Published on June 1st, 2008 | by simeon0
Sailors of old have often passed long, cold, and lonely nights at sea with tales of ghost ships that travel beyond this realm accumulating victims to their spectral crew with each appearance. There have been several boats that have vanished only to be found without a crew, and such tales have inspired films for years. There has been the monster in the dark variety such as “Deep Rising”, to the supernatural with a twist such as “Event Horizon” which attempted to give a new twist to the old genre by substituting a space ship for an ocean going vessel.
This Halloween season brings us two new entries into the genre in an attempt to scare up some revenue from a season that is surprisingly devoid of the traditional slasher films. Last week saw the gripping and creepy submarine film “Below” surface in theaters and this weekend will bring audience and the first sighting of the new film “Ghost Ship”.

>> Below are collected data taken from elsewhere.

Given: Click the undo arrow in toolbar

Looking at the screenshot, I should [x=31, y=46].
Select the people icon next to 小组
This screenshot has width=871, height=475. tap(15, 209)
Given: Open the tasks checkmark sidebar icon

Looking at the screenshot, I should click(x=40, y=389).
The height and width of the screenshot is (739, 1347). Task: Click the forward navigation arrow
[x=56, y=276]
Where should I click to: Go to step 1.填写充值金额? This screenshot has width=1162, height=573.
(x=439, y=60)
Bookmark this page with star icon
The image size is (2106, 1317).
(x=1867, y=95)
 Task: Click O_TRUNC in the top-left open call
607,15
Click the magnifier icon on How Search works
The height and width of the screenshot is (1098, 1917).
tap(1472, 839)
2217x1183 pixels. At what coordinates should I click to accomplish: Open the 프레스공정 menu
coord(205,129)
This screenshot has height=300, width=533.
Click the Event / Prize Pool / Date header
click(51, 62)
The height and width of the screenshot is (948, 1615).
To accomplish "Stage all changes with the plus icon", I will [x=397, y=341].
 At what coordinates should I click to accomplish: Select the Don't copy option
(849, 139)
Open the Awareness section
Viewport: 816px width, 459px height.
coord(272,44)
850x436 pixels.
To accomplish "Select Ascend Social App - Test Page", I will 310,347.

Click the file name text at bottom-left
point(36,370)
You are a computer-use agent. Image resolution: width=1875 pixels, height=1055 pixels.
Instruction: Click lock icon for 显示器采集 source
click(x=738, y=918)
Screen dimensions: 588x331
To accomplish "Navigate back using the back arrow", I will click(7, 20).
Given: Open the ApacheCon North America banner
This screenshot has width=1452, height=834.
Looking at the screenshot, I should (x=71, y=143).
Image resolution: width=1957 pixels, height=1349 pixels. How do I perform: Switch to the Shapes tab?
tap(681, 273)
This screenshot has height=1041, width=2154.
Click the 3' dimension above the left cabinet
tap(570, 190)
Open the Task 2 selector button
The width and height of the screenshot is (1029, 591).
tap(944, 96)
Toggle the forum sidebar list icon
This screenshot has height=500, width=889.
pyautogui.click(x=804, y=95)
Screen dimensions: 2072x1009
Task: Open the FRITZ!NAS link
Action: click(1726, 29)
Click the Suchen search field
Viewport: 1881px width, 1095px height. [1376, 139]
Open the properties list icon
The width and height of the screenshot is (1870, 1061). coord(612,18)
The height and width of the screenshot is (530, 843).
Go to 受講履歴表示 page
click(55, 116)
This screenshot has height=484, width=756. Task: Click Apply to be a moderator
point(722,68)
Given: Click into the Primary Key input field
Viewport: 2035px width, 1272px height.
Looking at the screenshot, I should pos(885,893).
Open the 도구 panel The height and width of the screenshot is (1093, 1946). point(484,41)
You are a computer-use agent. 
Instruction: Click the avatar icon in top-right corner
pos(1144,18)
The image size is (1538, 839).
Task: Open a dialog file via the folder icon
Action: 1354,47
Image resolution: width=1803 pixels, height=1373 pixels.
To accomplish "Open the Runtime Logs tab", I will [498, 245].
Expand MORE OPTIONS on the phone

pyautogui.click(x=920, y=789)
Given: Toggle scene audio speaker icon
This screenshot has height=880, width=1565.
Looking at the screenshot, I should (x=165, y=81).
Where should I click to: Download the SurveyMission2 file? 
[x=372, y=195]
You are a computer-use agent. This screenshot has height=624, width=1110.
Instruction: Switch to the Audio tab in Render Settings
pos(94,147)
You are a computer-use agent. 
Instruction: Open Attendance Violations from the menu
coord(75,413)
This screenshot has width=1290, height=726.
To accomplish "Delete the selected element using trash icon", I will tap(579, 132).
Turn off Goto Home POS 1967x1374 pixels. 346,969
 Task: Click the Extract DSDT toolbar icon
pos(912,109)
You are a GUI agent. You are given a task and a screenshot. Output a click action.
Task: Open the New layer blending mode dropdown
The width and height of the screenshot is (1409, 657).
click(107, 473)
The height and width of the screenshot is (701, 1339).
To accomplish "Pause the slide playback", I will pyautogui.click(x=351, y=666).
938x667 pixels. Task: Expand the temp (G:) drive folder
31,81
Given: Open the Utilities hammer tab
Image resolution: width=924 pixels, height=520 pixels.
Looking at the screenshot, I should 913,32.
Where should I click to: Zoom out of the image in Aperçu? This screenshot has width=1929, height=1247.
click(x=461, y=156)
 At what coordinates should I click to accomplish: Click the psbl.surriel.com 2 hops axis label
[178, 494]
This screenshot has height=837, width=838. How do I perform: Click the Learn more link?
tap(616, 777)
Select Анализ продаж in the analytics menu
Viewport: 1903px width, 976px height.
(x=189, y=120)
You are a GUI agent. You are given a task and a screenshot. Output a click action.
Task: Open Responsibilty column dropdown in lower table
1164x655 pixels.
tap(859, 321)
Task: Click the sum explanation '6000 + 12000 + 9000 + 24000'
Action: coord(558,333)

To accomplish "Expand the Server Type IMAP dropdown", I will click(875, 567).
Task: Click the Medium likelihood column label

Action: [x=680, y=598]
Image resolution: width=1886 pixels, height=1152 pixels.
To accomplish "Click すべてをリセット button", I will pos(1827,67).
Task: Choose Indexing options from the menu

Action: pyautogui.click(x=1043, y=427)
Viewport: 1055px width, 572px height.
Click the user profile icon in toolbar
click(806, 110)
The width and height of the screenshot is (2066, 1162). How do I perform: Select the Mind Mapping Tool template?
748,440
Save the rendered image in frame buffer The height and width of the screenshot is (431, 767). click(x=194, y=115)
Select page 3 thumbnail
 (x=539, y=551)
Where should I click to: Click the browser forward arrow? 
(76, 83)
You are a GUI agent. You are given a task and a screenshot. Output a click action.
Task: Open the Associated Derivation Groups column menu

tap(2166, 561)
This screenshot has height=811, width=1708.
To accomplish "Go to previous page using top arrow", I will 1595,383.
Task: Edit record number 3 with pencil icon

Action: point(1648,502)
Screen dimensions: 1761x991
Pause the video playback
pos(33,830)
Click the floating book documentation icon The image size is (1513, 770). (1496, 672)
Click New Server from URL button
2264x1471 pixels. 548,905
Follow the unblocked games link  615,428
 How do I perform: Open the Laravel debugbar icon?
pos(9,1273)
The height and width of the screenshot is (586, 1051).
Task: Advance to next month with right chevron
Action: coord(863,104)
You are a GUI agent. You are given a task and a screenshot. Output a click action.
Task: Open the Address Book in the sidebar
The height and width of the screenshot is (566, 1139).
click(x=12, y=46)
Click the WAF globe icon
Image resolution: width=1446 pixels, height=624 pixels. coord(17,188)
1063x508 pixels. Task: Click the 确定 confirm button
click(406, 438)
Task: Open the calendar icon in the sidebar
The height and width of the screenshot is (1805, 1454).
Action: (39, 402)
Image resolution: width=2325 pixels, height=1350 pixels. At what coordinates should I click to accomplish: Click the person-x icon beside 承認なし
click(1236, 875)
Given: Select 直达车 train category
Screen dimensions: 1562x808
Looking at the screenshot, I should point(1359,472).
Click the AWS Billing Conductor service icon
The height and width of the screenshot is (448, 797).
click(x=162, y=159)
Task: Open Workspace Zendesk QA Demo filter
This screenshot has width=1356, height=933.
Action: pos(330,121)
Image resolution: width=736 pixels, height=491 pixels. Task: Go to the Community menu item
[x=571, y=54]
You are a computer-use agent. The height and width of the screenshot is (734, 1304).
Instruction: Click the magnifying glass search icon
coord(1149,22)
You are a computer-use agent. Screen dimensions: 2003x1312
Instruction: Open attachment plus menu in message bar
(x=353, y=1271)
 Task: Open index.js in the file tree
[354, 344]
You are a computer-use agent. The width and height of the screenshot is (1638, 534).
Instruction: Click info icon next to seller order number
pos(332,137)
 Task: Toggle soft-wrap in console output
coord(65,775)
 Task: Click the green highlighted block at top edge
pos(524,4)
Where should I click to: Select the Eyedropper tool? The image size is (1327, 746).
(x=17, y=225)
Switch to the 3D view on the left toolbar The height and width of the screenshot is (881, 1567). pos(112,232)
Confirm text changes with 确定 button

The film centers on the crew of a salvage ship in the Bering Sea. The captain of the ship Murphy( Gabriel Byrne) is a loyal and dedicated captain who watches out for his crew and is something of a father figure to them especially to the only female on the crew Epps (Julianna Margulies). While relaxing after a successful salvage effort, the crew is propositioned to investigate a mysterious but large ship by a pilot who claims he has recently seen the ship. For a percentage of the bounty, the pilot provides the crew with what he knows and tags along as they set out to locate the ship.
The crew eventually arrives at the ships and discovers that it is an Italian luxury liner that has been missing for nearly forty years. The crew boards the derelict and finds it abandoned but a treasure chest of salvage opportunities and with visions of dollar signs motivating them, set out to repair the ship in order to tow it back to port. Now this would not be much of a ghost story if everything went as planned so naturally all manner of strange and tragic occurrences start to befall the crew, especially once they uncover a cache of unmarked gold bars that is worth hundreds of millions. Of course all hell breaks lose in no time and the crew is forced to try to escape with their very lives.
While the storyline of “Ghost Ship” is very simplistic and has been shown many times, there are some interesting diversions in the film. I found the opening scene while predictable to be a very effective and fresh scene that had many in the screening audience gasping with shock and morbid delight. The special effects were nothing outstanding and the characters were not well developed at all. I found the captain to be the most underdeveloped as we were told early in the film that he never drinks yet see him struggle with a bottle later when he has the opportunity to have a drink in private. The suggestion is that he is a recovering alcoholic yet this point is sadly not developed at all and he like most of the cast are left as bland charactures that generate little to no sympathy for them or their well being from the audience. I did like the way that the film incorporated ideas from “The Shining” as manifestations from the past interacted with the cast making them question reality and react with the images even if it ultimately lead to their doom. I was reminded of Nicholson’s character descending into madness as he returned to drinking while conversing with the ghostly bartender in the snowbound hotel. Sadly though “Ghost Ship” lacks the gripping drama and characters of “The Shining” and Byrne seems to be walking through his role wasting his talents on a part that is paper-thin at best. There were a few nice twists now and then but far to little to keep this sinking ship afloat. My advice, save this one for a rental.